Another limitation might be that anatomic structures were evaluated instead of pathologic lesions. It was assumed that the ability to detect pathologic changes is related to accurate anatomic presentation.14,38 In contrast to pathologic structures, anatomic landmarks have a more uniform appearance. Consequently it is easier to evaluate the quality of their radiographic presentation for a meaningful interpretation. In human medical practice, the quality of reproduction of anatomic structures is the basis of established standards of quality assurance.39,40 In observer performance studies dealing with comparative evaluation of the quality of clinical images, these criteria are reliable measurement instruments.41–43 Despite the lack of comparable standards in veterinary radiology, quality criteria can be deduced from generally accepted paradigms of image interpretation.44–47 Once the requisite level of radiographic rendition of a diagnostic relevant criteria has been verbalized, the description can be applied to observer performance studies in general and for VGA studies in particular.36 However, some have argued that it is more difficult to identify existing pathologic changes.19,48 Accordingly the results of our study could be considered as too optimistic. Such an interpretation underlines the need of high-quality monitors even more strictly. Another limitation was that it was not possible to hide the monitor type from the observers. Consequently, preferences of individual observers could not be excluded. However the consistent positive correlation of ratings between observers weakens this argument.

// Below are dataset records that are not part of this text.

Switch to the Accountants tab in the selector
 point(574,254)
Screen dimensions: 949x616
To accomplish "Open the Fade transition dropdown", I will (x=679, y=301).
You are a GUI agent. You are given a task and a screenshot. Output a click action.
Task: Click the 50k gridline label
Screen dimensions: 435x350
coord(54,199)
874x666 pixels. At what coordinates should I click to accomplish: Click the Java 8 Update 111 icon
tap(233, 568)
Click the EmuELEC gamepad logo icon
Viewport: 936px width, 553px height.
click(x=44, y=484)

In summary, we have shown that the performance of the monitor used for soft-copy interpretation influences image interpretation significantly. Monitor quality is a critical element within the imaging chain in small animal radiology. Deviation from high quality monitors is accompanied by a loss of information. From the view of radiation safety considerations such a loss may not be tolerated as it represents a violation of fundamental radiation safety principles. In consequence, guidelines are needed that define minimum requirements for devices used for soft-copy interpretation in veterinary radiology. Because of similarities of many target structures and the needed quality for their radiographic presentation, guidelines for acceptance and quality testing of display devices in human medical imaging could be followed in veterinary medicine.